● **Aim of the task**:
From the line that contains "Click the share" to the final line below, both included, print each line exactly and skip the pictures.

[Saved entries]
-------------------------
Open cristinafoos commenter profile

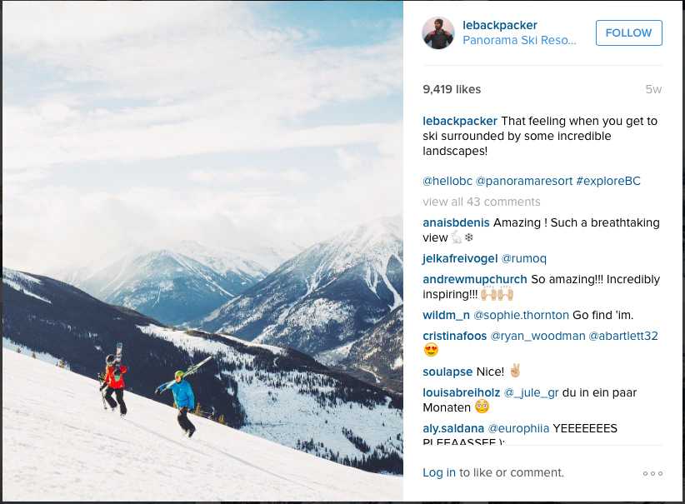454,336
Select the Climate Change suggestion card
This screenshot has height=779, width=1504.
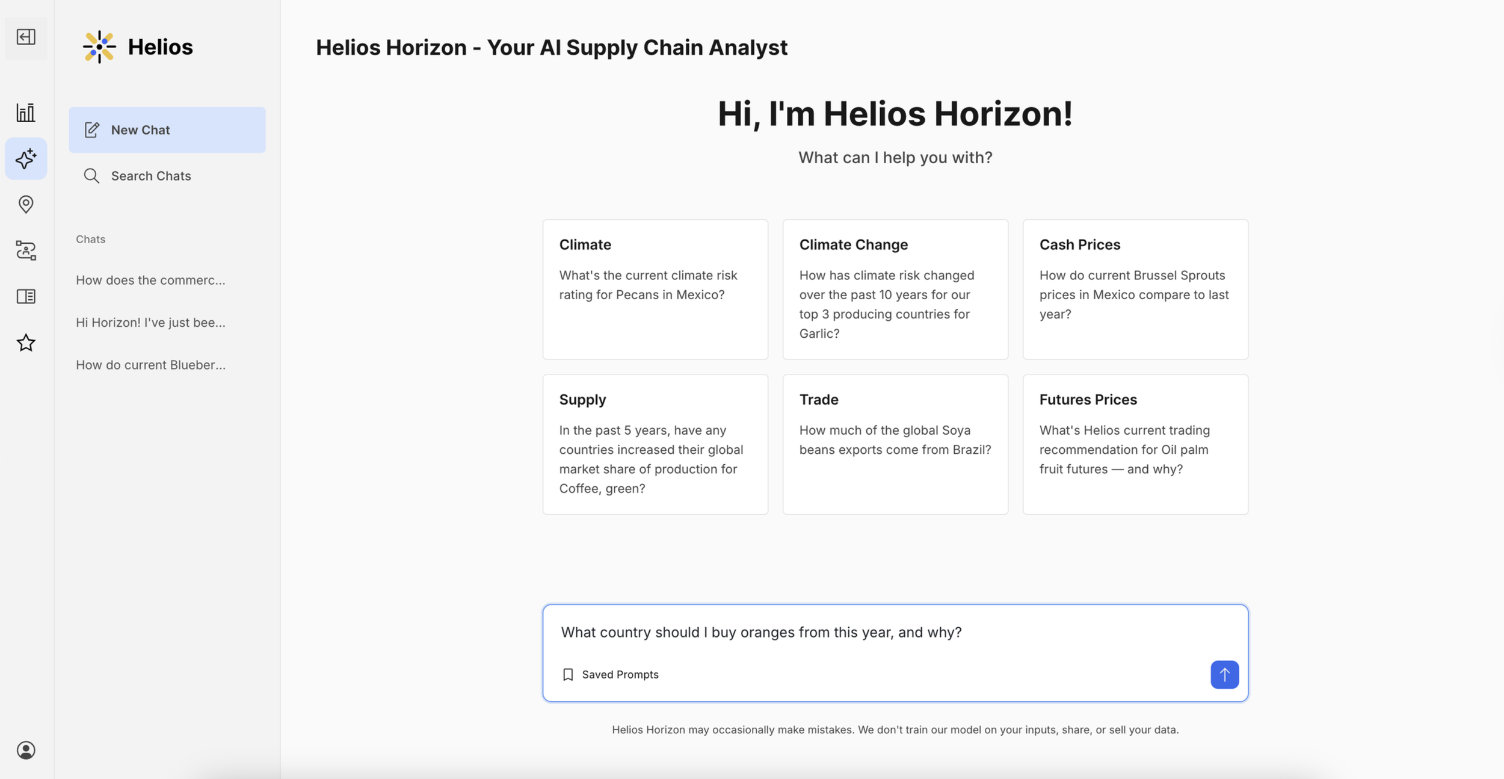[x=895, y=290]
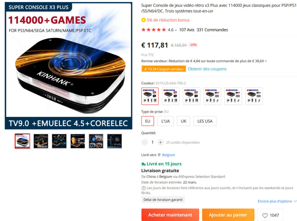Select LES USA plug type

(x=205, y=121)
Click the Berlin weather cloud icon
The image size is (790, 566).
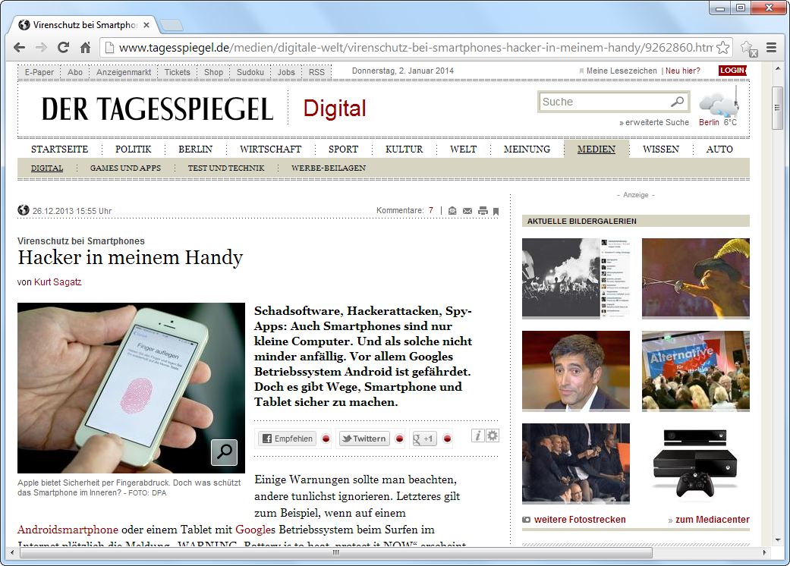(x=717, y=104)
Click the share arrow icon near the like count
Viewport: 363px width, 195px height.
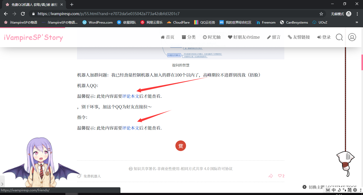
-------------------------
● **Exercise output**:
Click the share arrow icon near the like count
Viewport: 363px width, 195px height.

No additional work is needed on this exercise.